> _WRITTEN EXERCISE_
Please quote all of the material below word for word, line by line.

Records from a data collection
+ + + + +
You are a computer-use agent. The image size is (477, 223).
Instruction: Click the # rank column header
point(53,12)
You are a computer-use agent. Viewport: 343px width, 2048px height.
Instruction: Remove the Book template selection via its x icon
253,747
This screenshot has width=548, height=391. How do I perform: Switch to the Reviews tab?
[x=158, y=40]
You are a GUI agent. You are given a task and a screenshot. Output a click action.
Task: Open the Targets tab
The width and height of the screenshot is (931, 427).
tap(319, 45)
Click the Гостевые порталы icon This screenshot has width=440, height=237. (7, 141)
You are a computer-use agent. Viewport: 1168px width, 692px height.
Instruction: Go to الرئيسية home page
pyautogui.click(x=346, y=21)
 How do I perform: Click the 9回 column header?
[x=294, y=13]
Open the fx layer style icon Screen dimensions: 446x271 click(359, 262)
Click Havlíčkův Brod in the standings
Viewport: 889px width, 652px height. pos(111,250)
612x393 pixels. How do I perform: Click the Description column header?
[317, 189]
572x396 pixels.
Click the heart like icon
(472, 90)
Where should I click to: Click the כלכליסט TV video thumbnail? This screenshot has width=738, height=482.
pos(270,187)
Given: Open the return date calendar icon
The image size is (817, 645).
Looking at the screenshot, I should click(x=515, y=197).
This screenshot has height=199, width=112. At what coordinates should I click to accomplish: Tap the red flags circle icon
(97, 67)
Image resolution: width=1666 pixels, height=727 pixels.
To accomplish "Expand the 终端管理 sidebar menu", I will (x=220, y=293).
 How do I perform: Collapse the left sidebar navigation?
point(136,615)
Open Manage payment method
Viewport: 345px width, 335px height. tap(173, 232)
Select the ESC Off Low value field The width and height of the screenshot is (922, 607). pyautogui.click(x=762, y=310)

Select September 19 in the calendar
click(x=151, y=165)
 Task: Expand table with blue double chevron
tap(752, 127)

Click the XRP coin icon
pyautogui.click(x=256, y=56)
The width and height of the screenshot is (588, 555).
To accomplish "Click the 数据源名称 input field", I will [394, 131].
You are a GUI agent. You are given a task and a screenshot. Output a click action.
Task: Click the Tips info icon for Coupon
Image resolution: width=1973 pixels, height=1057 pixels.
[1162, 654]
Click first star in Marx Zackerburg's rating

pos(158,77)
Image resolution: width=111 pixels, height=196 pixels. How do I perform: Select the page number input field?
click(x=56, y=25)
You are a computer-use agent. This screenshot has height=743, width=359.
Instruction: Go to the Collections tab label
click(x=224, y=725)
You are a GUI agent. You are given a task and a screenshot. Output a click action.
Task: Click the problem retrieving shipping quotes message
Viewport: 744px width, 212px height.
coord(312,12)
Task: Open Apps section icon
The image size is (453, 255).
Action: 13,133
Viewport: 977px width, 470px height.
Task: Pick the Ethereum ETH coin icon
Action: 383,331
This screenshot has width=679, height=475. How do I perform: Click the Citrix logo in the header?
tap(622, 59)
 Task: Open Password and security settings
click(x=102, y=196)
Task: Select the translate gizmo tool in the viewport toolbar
+ + + + +
> _CORRECT ANSWER_
You are a computer-use agent. The image size is (477, 223).
Instruction: Click the # rank column header
point(53,12)
You are a computer-use agent. Viewport: 343px width, 2048px height.
Instruction: Remove the Book template selection via its x icon
253,747
This screenshot has width=548, height=391. How do I perform: Switch to the Reviews tab?
[x=158, y=40]
You are a GUI agent. You are given a task and a screenshot. Output a click action.
Task: Open the Targets tab
The width and height of the screenshot is (931, 427).
tap(319, 45)
Click the Гостевые порталы icon This screenshot has width=440, height=237. (7, 141)
You are a computer-use agent. Viewport: 1168px width, 692px height.
Instruction: Go to الرئيسية home page
pyautogui.click(x=346, y=21)
 How do I perform: Click the 9回 column header?
[x=294, y=13]
Open the fx layer style icon Screen dimensions: 446x271 click(359, 262)
Click Havlíčkův Brod in the standings
Viewport: 889px width, 652px height. pos(111,250)
612x393 pixels. How do I perform: Click the Description column header?
[317, 189]
572x396 pixels.
Click the heart like icon
(472, 90)
Where should I click to: Click the כלכליסט TV video thumbnail? This screenshot has width=738, height=482.
pos(270,187)
Given: Open the return date calendar icon
The image size is (817, 645).
Looking at the screenshot, I should click(x=515, y=197).
This screenshot has height=199, width=112. At what coordinates should I click to accomplish: Tap the red flags circle icon
(97, 67)
Image resolution: width=1666 pixels, height=727 pixels.
To accomplish "Expand the 终端管理 sidebar menu", I will (x=220, y=293).
 How do I perform: Collapse the left sidebar navigation?
point(136,615)
Open Manage payment method
Viewport: 345px width, 335px height. tap(173, 232)
Select the ESC Off Low value field The width and height of the screenshot is (922, 607). pyautogui.click(x=762, y=310)

Select September 19 in the calendar
click(x=151, y=165)
 Task: Expand table with blue double chevron
tap(752, 127)

Click the XRP coin icon
pyautogui.click(x=256, y=56)
The width and height of the screenshot is (588, 555).
To accomplish "Click the 数据源名称 input field", I will [394, 131].
You are a GUI agent. You are given a task and a screenshot. Output a click action.
Task: Click the Tips info icon for Coupon
Image resolution: width=1973 pixels, height=1057 pixels.
[1162, 654]
Click first star in Marx Zackerburg's rating

pos(158,77)
Image resolution: width=111 pixels, height=196 pixels. How do I perform: Select the page number input field?
click(x=56, y=25)
You are a computer-use agent. This screenshot has height=743, width=359.
Instruction: Go to the Collections tab label
click(x=224, y=725)
You are a GUI agent. You are given a task and a screenshot. Output a click action.
Task: Click the problem retrieving shipping quotes message
Viewport: 744px width, 212px height.
coord(312,12)
Task: Open Apps section icon
The image size is (453, 255).
Action: 13,133
Viewport: 977px width, 470px height.
Task: Pick the Ethereum ETH coin icon
Action: 383,331
This screenshot has width=679, height=475. How do I perform: Click the Citrix logo in the header?
tap(622, 59)
 Task: Open Password and security settings
click(x=102, y=196)
Task: Select the translate gizmo tool in the viewport toolbar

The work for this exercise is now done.